> _課題_
下にある野神社の紹介文を、最後の文のあとから書き継いでください。

> _抜粋文_
● ● ● ● ●

今回は愛知県豊田市の野神社(の-)について。
野神社は国道153号沿線の野口集落に鎮座しています。
創建は不明ですが、『延喜式』に記載のある野神社に比定されている式内論社です。境内や社殿については標準的な内容で、吹き放ちの拝殿(神楽殿)やこけら葺の本殿を見ることができます。
現地情報
所在地 | 〒470-0314愛知県豊田市野口町水別日面226(地図) |
アクセス | 豊田勘八ICから車で30分 |
駐車場 | なし |
営業時間 | 随時 |
入場料 | 無料 |
社務所 | なし |
公式サイト | なし |
所要時間 | 10分程度 |
境内
参道
野神社の境内は南向き。国道153号線から少し奥まった場所に鳥居が立っています。右の社号標は「郷社 野神社」。
鳥居は石造の明神鳥居で、扁額は「埜神社」。鳥居や扁額は社号標よりも新しいものに見えます。
参道の左手には「野口雨情 先祖ゆかりの地」の石碑があります。
野口雨情は童謡「しゃぼん玉」などの作詞で知られる人物で、彼の祖先が当地の出のようです。
拝殿(神楽殿)
参道の先には神楽殿を兼ねていると思われる拝殿があります。
壁がなくて神楽殿のような拝殿があるという点では、同市の猿投神社と似ています。
拝殿は桟瓦葺の入母屋(妻入)。正面3間・側面4間。柱間は吹き放ち、柱は角柱。
柱上の組物は平三斗(ひらみつど)と出三斗(でみつど)。
軒裏は二軒(ふたのき)の繁垂木。内部は格天井。
正面の柱間は若葉が彫られた虹梁(こうりょう)でつながれ、その上の中備えには波の意匠の蟇股(かえるまた)。蟇股の彫刻は曲線的で柔らかい造形。江戸後期あたりの新しいものに見えます。
柱はC面取り(角面取)で、C面の幅がやや広めにとられています。
側面も虹梁はありますが、蟇股はありません。
柱には筋交いのような部材を入れて補強されています。
正面の入母屋破風。
破風板(はふいた)の拝みからは懸魚(げぎょ)が下がっています。

● ● ● ● ●

> _抽出した記録_
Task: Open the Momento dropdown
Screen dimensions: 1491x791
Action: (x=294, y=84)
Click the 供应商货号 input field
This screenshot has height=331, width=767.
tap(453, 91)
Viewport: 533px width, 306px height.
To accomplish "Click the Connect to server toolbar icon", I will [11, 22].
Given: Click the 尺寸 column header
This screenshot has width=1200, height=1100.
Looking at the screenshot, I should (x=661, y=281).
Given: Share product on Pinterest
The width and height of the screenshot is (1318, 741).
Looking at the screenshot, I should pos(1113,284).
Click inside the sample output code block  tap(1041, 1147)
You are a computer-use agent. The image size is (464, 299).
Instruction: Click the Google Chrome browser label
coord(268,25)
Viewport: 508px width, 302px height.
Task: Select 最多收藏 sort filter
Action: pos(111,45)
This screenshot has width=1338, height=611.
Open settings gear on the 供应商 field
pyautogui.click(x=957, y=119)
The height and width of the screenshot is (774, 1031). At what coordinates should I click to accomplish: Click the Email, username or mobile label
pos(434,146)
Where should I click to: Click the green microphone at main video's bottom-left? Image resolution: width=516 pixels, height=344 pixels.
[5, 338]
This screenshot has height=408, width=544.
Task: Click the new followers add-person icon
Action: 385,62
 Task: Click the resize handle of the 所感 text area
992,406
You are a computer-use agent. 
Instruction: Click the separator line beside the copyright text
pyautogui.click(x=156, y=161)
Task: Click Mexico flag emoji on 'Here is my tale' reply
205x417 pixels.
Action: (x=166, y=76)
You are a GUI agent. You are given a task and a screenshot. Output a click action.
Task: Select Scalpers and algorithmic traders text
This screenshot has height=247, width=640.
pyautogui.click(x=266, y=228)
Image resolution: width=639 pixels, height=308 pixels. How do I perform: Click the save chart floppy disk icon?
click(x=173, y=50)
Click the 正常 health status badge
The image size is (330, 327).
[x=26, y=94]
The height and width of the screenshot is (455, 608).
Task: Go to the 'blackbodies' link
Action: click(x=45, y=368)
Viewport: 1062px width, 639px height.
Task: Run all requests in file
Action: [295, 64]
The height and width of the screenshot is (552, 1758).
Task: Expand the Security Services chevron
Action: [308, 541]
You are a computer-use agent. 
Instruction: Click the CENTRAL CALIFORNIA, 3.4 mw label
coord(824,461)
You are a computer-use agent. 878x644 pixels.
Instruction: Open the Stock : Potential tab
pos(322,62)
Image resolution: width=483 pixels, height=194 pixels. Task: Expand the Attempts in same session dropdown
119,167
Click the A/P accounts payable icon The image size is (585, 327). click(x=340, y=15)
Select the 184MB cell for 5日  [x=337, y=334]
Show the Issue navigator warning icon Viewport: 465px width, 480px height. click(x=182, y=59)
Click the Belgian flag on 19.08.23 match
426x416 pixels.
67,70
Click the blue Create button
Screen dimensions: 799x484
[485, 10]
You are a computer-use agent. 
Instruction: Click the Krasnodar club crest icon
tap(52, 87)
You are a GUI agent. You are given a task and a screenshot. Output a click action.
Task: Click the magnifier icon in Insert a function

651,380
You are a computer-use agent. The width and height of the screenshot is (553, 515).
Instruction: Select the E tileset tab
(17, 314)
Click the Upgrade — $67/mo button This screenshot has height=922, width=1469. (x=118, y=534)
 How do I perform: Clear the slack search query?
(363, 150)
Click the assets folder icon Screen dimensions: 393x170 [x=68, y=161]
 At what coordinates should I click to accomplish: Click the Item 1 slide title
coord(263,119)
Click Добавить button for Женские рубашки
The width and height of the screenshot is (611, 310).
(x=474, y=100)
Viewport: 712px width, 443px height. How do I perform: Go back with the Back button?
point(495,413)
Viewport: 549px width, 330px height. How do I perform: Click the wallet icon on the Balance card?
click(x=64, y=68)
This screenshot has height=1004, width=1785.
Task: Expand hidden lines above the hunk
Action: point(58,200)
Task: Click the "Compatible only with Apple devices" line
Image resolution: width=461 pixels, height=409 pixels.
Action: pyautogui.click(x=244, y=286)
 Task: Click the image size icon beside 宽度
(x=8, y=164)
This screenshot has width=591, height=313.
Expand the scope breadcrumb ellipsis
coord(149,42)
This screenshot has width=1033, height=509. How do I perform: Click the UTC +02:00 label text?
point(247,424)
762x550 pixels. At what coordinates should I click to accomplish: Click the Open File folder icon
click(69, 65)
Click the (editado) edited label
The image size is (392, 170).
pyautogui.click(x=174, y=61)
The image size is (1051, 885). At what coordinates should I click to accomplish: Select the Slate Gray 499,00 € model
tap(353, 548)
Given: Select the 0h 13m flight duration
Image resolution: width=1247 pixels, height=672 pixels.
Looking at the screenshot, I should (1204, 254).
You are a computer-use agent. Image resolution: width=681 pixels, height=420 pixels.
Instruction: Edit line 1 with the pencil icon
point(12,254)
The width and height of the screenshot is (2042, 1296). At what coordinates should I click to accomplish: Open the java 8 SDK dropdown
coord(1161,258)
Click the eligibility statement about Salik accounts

● ● ● ● ●

> _最終結果_
暗くて見えにくいですが、破風の内部には蟇股、虹梁、束、笈形(おいがた)が確認できます。
本殿
拝殿の後方には石段があり、その先に塀で囲われて覆い屋をかけられた本殿が鎮座しています。
本殿はこけら葺の一間社流造(いっけんしゃ ながれづくり)。
造営年は不明。
祭神はトヨクモノ(豊斟渟命)。
正面から見た図。
虹梁の上の中備えには蟇股が見えますが、シンプルな形状で彫刻もありません。全体的にこの本殿は年代推定の手掛かりにできる箇所が少ないです。
正面の軒先を支える向拝柱の面取りも見たかったのですが、塀に阻まれてこれ以上近づけず、カメラの性能や私の視力が悪いせいで確認できず。向拝柱の柱上の組物は、出三斗と連三斗(つれみつど)を組み合わせたもの。
右側面。
向拝柱と母屋をつなぐ海老虹梁は、大きく上へ湾曲したダイナミックな形状。母屋の頭貫の高さから出て、向拝の組物の高さに降りています。
母屋柱の柱上は出三斗。持出しはありません。
妻壁は、覆い屋の骨組みで見えづらいですが、妻虹梁の上にシンプルな束が立てられているだけでした。
縁側は切目縁(きれめえん)。背面にまでまわされているかは確認できず。欄干は跳高欄(はねこうらん)。床下は縁束。
以上、野神社でした。
(訪問日2020/09/12)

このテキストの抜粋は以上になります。